Wednesday, September 25, 2013

Definitely a Chill Developing

Heading out to work the other day I couldn't help but feel the chill of Autumn.

Most of the leaves haven't started turning yet but there's that definite damp cold, not quite crisp, hanging in the air. It's enough to sting your face if you're racing down a hill.

It makes me think of street hockey, light fading sooner and much more quickly, but also sleep and Halloween.

We've moved to a place where getting "trick or treaters" at the house might not happen. I'd wager that it won't happen unless we specifically invite them. There are community events planned but it looks like my kids are going to miss out on what I remember so well about Halloween: Sprinting from house to house with only sugar on my mind.

The fact it always seemed to be done with friends didn't hurt either.
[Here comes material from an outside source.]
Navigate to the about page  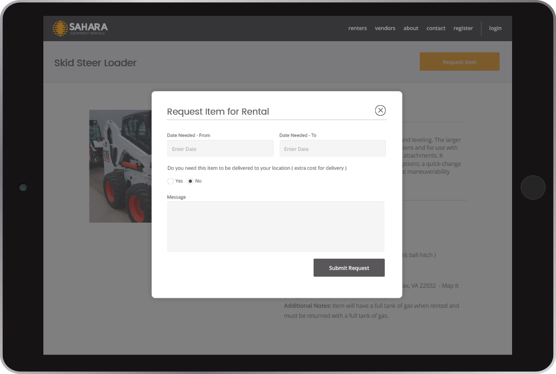(x=411, y=28)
As we got a little older and we had discretionary dollars to spend, (illegal) firecrackers played into the Halloween rituals. Not so much on the night of, but in the lead-up to the big night.

We'd spend hours constructing various bottle rocket launchers, figuring out which cans could be used to best amplify the sound, or in one case stringing multiple fire crackers -- Black Cats, Mighty Mites -- together to create "movie effects" that resulted in skin abrasions and minor burns.

NOTE: Single-stage bottle rockets are far, far superior to three-stage bottle rockets.

It's no wonder War is often laid at the feet of Men. I think the important thing to remember is that it's probably the fact we like watching things explode more than really liking War or hating a group or country so much there's no other resolution than outright destruction. Nope. It's because we like seeing thing explode because it massages that part of our brain that enjoys looking at shiny things. Transports our brains back to the first time Fire imprinted on our collective subconsciousness.

Anyway, we're definitely on track to colder nights, shorter days, and free candy.